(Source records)
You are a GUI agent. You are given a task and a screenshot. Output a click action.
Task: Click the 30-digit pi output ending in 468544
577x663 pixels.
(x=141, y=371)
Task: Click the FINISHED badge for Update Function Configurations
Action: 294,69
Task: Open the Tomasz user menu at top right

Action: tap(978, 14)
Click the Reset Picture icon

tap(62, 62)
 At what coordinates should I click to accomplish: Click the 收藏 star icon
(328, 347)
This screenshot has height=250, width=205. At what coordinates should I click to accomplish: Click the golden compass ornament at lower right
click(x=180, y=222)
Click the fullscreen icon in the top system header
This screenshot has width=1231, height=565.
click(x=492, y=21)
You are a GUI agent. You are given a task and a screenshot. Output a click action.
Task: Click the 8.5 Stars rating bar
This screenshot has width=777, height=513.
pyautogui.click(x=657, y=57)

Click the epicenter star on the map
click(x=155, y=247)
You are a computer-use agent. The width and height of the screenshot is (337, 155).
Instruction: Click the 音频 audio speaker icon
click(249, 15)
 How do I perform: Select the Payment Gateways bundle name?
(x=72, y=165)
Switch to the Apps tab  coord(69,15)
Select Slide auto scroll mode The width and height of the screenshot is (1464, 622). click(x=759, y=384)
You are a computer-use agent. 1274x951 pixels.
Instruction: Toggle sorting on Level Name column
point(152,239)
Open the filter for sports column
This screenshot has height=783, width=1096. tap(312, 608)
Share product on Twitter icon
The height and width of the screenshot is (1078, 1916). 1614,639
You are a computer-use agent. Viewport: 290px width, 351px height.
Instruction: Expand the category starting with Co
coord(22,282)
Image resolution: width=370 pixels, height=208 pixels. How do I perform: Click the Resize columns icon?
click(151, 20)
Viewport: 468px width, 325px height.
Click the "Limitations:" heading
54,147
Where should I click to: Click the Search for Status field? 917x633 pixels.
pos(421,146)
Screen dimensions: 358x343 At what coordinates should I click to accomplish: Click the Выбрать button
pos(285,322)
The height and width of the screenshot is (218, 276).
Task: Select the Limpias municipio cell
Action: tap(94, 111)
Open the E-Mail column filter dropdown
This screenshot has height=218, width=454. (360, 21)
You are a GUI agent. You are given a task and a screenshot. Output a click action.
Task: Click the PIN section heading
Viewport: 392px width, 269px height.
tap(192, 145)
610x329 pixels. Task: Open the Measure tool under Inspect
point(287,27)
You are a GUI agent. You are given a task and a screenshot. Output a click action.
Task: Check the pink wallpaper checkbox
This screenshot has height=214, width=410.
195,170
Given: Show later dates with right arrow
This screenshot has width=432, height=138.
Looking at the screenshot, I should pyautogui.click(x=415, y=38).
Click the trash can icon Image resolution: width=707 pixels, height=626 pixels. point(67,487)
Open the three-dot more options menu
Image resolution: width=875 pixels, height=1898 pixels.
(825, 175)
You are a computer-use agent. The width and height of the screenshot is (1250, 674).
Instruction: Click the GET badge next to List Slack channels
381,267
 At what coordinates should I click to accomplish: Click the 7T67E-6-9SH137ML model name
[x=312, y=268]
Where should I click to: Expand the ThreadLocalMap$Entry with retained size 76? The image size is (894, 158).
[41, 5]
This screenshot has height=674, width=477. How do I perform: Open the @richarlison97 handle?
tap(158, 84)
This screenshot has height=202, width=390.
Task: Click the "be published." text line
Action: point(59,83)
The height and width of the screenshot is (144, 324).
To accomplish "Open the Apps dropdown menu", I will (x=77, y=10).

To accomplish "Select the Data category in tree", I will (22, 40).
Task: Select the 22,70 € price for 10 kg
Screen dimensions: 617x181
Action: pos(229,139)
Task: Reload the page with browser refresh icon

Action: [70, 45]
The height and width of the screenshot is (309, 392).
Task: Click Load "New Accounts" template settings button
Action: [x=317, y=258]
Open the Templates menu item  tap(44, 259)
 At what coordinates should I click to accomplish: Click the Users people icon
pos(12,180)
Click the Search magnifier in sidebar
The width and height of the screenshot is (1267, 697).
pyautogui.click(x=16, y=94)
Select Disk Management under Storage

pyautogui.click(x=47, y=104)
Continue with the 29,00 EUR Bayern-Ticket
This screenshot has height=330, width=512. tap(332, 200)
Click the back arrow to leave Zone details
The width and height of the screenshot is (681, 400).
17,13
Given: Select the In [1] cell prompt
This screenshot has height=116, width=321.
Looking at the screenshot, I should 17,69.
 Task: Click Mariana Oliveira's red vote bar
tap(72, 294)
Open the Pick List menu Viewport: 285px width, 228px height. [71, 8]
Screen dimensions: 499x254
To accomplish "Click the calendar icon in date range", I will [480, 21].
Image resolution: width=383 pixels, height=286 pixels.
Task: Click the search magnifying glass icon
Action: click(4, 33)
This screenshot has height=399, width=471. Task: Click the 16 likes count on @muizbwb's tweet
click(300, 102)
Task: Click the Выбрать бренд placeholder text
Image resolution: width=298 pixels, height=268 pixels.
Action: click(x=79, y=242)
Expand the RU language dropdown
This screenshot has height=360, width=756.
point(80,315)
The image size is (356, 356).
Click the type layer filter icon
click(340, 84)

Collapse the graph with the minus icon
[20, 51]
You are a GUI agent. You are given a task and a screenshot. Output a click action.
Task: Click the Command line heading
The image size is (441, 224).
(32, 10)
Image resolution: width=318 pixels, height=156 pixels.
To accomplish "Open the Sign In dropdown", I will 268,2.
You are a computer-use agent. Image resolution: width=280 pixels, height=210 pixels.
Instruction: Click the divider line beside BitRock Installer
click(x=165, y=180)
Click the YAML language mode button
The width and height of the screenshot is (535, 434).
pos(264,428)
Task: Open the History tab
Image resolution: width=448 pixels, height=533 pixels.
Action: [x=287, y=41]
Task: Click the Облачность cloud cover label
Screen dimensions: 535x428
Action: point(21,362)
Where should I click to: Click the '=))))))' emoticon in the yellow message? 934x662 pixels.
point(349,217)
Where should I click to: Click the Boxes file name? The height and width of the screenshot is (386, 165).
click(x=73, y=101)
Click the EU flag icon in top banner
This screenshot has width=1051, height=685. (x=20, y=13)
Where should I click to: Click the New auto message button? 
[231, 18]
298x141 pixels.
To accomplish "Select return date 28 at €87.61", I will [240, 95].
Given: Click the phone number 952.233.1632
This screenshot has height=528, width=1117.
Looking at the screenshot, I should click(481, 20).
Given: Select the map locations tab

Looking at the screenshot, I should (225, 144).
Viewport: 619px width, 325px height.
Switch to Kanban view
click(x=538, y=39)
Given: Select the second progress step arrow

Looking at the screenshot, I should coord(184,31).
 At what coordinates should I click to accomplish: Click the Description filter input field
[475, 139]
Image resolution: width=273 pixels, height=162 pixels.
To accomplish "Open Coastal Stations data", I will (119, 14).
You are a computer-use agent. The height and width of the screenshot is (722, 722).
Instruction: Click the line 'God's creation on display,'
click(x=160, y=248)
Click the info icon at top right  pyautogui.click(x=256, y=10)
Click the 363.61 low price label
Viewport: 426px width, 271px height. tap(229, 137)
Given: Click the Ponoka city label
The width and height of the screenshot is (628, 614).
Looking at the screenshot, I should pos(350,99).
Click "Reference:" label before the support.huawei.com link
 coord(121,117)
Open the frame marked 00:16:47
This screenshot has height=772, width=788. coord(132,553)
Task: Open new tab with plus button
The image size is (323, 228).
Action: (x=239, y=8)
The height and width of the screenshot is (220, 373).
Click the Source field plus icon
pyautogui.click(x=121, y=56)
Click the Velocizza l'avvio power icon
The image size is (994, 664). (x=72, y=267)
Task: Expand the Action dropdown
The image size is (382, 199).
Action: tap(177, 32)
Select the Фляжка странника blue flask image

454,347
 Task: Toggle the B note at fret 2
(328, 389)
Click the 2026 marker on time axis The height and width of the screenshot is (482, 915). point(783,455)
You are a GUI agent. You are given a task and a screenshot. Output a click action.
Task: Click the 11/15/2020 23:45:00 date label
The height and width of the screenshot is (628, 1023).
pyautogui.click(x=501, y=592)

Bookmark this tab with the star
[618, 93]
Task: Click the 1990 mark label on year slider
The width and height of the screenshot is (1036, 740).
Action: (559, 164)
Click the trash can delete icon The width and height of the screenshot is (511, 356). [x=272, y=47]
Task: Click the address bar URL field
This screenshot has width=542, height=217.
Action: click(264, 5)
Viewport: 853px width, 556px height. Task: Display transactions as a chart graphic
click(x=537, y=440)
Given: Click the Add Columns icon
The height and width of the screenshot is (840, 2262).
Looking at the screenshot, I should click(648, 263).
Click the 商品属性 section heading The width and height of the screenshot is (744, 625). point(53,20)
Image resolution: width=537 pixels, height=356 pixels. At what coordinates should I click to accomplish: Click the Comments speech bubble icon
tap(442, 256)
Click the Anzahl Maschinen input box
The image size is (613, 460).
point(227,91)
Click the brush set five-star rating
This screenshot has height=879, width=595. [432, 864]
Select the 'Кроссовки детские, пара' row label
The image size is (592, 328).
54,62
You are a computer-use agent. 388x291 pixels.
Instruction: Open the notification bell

* _HOW TO COMPLETE THIS TASK_: Among the lines above, find each one containing the string "Apps" and copy it.

* _TASK RESULT_:
Switch to the Apps tab  coord(69,15)
To accomplish "Open the Apps dropdown menu", I will (x=77, y=10).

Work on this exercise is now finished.